Something has been bothering me about data products. It’s the point at which the consumer of a data product immediately switches to also be a producer. We talk a lot about the binary roles of either consumer or producer when in reality the vast majority of people are both at the same time.
I know data product and data mesh purists may argue that data products are more formal and it should not be possible for someone to easily create a derivative set of data from original sources and call it a data product. There are some solid and valid points in that argument, but the problem is, we don’t live in a pristine world and my focus is meeting organizations where they are and designing a path forward.
Data Reality
Where are most organizations? I contend that most are at a point where their general population is becoming more capable and the pace and volume of their data use are skyrocketing. That plays out in many ways. For example, querying data, plopping it in a spreadsheet, manipulating it, and then immediately sharing it with colleagues. Replace query with ‘get it out of a BI report’, replace spreadsheet manipulation with ‘notebook’, and replace spreadsheet with a zillion tools. The point is that data product derivatives are being created constantly whether we like it or not and whether we approve of them as ‘official’ data products or not.
If we are honest with ourselves, we will admit that this is part of a growing, unintentional data subculture. I define an unintentional data subculture as the organic and informal socialization and sharing of data knowledge across the organization. The subculture is not formally recognized or led.
Interestingly, it’s happening at the same time data and analytic leaders are trying to do the opposite and intentionally create a data culture. It’s not completely clear how to do that, but the data mesh approach, of decentralizing responsibility for data product creation to domains, is one way we can try to flip the script.
One of my goals is to be able to identify, empathize, and help different personas who are playing this dual role of producer and consumer in this subculture.
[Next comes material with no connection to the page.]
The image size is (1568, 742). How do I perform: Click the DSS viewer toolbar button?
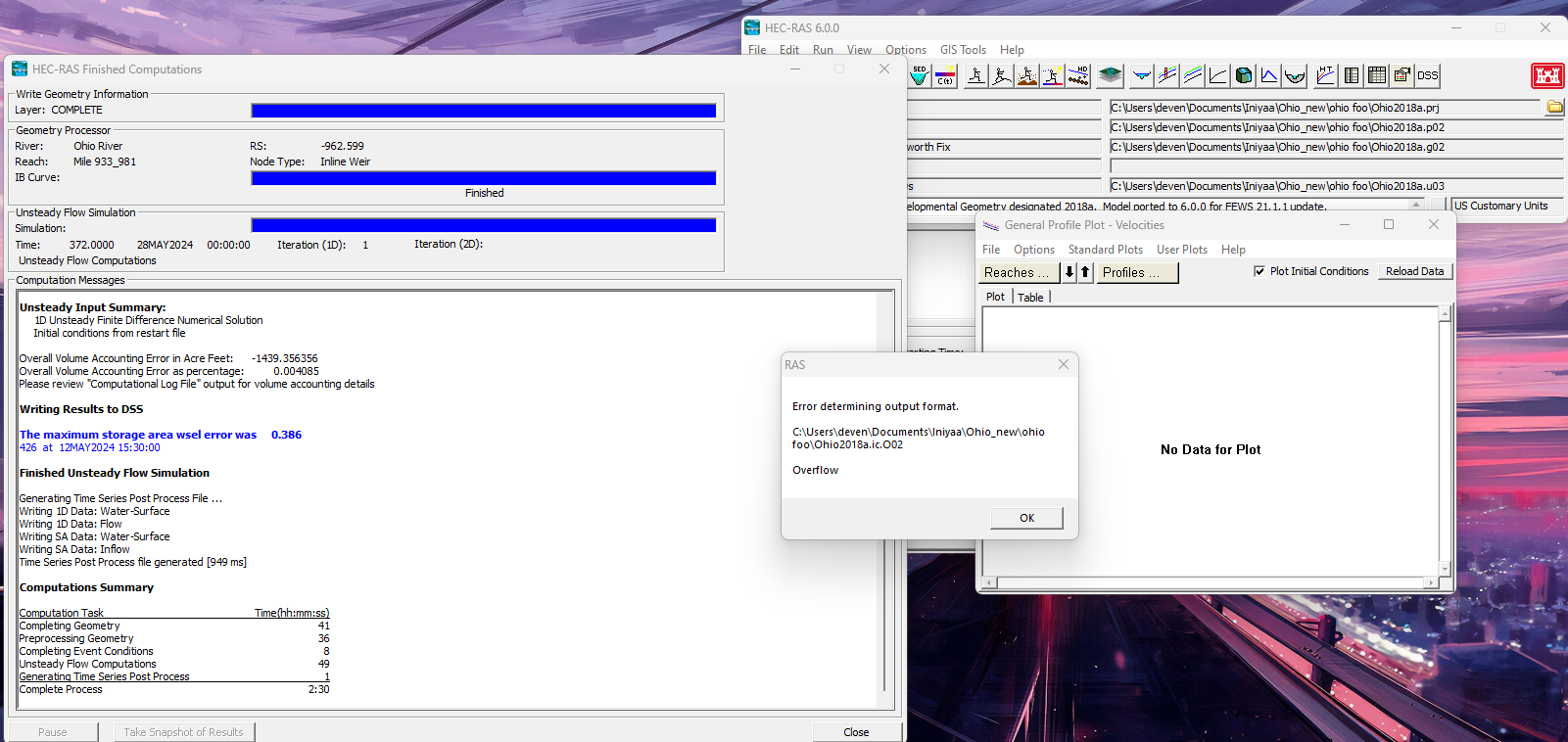1428,75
In order to accomplish that, I first had to think more about how they interact with data.
Breaking it Down to the Basics
Often when I have a problem to solve, I revert to the basics we all learned in high school English. The who, what, why, when, and how.
For the problem of the data subculture and the dual role people play, I teased out the following:
Who = Personas/roles such as business manager, data scientist, data analyst, executive, etc.
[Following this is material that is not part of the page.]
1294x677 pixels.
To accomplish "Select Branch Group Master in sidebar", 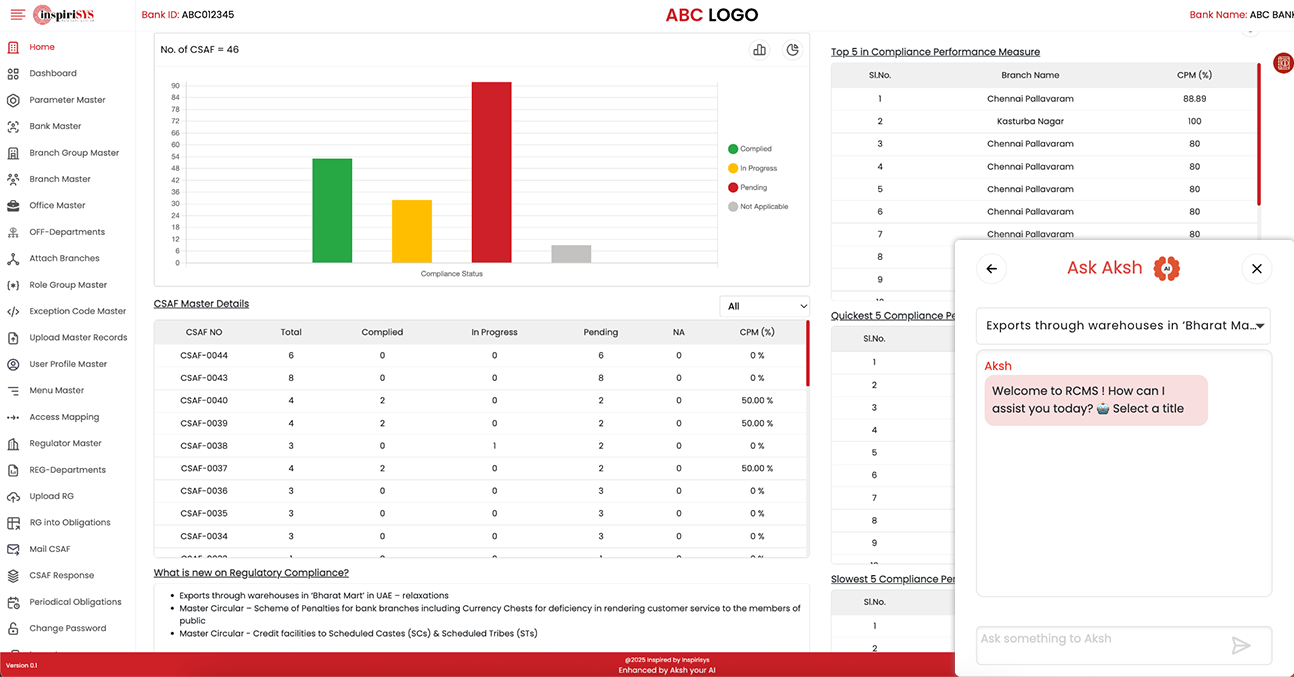I will [74, 153].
What = Data and data-related assets personas produce and consume. The ‘what’ also includes the business process to which the data assets pertain.
Why = This is the business benefits and goal behind the creation of and use of specific data assets.
When = Frequency and lifecycle of asset creation and use.
How = This is the access, provisioning, tooling, deployment, and distribution of assets (both created and consumed).
Planting this seed of understanding, I believe we can start to identify the core processes and supporting tooling/platforms that accelerate people’s work. I see these as the backbone of a formal data culture.
Introduction to the Data Consumption & Production Cycle (DCPC©)
I readily admit that the definition above of the who, what, why, when, and how is abstract. In fact, after I stepped away from it for a few days and returned, I found myself confused about how I would use it in a practical way. What I decided I needed was to codify it as a detailed framework that would aid my thinking. I call the framework, the Data Consumption & Production Cycle (DCPC©).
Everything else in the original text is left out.